*** Begin section ***

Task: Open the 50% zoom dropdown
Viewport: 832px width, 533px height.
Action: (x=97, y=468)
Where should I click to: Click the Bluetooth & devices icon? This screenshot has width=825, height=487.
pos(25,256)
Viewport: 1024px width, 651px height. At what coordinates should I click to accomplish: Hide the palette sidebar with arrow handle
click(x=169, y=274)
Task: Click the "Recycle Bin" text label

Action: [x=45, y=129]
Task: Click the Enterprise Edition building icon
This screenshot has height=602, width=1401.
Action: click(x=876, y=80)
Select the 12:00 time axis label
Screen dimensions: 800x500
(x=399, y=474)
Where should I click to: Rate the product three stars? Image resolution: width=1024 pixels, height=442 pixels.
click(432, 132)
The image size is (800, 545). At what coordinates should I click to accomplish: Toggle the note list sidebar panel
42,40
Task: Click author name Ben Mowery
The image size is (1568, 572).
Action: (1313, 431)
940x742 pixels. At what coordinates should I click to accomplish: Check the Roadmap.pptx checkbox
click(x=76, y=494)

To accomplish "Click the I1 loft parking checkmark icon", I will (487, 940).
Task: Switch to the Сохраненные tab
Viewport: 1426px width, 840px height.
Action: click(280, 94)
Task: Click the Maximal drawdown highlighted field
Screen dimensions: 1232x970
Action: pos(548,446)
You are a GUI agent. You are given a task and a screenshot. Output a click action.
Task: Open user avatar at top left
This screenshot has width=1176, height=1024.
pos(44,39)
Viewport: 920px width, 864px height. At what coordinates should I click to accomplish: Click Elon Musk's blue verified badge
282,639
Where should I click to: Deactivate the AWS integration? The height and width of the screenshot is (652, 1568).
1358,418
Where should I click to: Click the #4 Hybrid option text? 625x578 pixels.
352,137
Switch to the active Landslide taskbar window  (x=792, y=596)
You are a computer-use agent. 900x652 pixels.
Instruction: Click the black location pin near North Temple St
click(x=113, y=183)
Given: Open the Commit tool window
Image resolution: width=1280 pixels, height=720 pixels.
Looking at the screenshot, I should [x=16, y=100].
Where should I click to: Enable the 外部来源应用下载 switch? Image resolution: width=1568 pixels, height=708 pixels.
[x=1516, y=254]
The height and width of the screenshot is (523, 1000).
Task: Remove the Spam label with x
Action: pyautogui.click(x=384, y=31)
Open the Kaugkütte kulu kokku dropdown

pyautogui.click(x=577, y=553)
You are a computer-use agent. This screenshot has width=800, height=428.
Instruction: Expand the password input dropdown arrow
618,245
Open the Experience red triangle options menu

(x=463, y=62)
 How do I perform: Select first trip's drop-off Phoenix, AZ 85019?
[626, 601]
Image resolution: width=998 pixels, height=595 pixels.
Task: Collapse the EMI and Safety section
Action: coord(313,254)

*** End section ***

■ WORK TO BE COMPLETED: Restate the data above word for word, omitting nothing.

■ ANSWER TO THIS TASK:
Task: Open the 50% zoom dropdown
Viewport: 832px width, 533px height.
Action: (x=97, y=468)
Where should I click to: Click the Bluetooth & devices icon? This screenshot has width=825, height=487.
pos(25,256)
Viewport: 1024px width, 651px height. At what coordinates should I click to accomplish: Hide the palette sidebar with arrow handle
click(x=169, y=274)
Task: Click the "Recycle Bin" text label

Action: [x=45, y=129]
Task: Click the Enterprise Edition building icon
This screenshot has height=602, width=1401.
Action: click(x=876, y=80)
Select the 12:00 time axis label
Screen dimensions: 800x500
(x=399, y=474)
Where should I click to: Rate the product three stars? Image resolution: width=1024 pixels, height=442 pixels.
click(432, 132)
The image size is (800, 545). At what coordinates should I click to accomplish: Toggle the note list sidebar panel
42,40
Task: Click author name Ben Mowery
The image size is (1568, 572).
Action: (1313, 431)
940x742 pixels. At what coordinates should I click to accomplish: Check the Roadmap.pptx checkbox
click(x=76, y=494)

To accomplish "Click the I1 loft parking checkmark icon", I will (487, 940).
Task: Switch to the Сохраненные tab
Viewport: 1426px width, 840px height.
Action: click(280, 94)
Task: Click the Maximal drawdown highlighted field
Screen dimensions: 1232x970
Action: pos(548,446)
You are a GUI agent. You are given a task and a screenshot. Output a click action.
Task: Open user avatar at top left
This screenshot has width=1176, height=1024.
pos(44,39)
Viewport: 920px width, 864px height. At what coordinates should I click to accomplish: Click Elon Musk's blue verified badge
282,639
Where should I click to: Deactivate the AWS integration? The height and width of the screenshot is (652, 1568).
1358,418
Where should I click to: Click the #4 Hybrid option text? 625x578 pixels.
352,137
Switch to the active Landslide taskbar window  (x=792, y=596)
You are a computer-use agent. 900x652 pixels.
Instruction: Click the black location pin near North Temple St
click(x=113, y=183)
Given: Open the Commit tool window
Image resolution: width=1280 pixels, height=720 pixels.
Looking at the screenshot, I should [x=16, y=100].
Where should I click to: Enable the 外部来源应用下载 switch? Image resolution: width=1568 pixels, height=708 pixels.
[x=1516, y=254]
The height and width of the screenshot is (523, 1000).
Task: Remove the Spam label with x
Action: pyautogui.click(x=384, y=31)
Open the Kaugkütte kulu kokku dropdown

pyautogui.click(x=577, y=553)
You are a computer-use agent. This screenshot has width=800, height=428.
Instruction: Expand the password input dropdown arrow
618,245
Open the Experience red triangle options menu

(x=463, y=62)
 How do I perform: Select first trip's drop-off Phoenix, AZ 85019?
[626, 601]
Image resolution: width=998 pixels, height=595 pixels.
Task: Collapse the EMI and Safety section
Action: coord(313,254)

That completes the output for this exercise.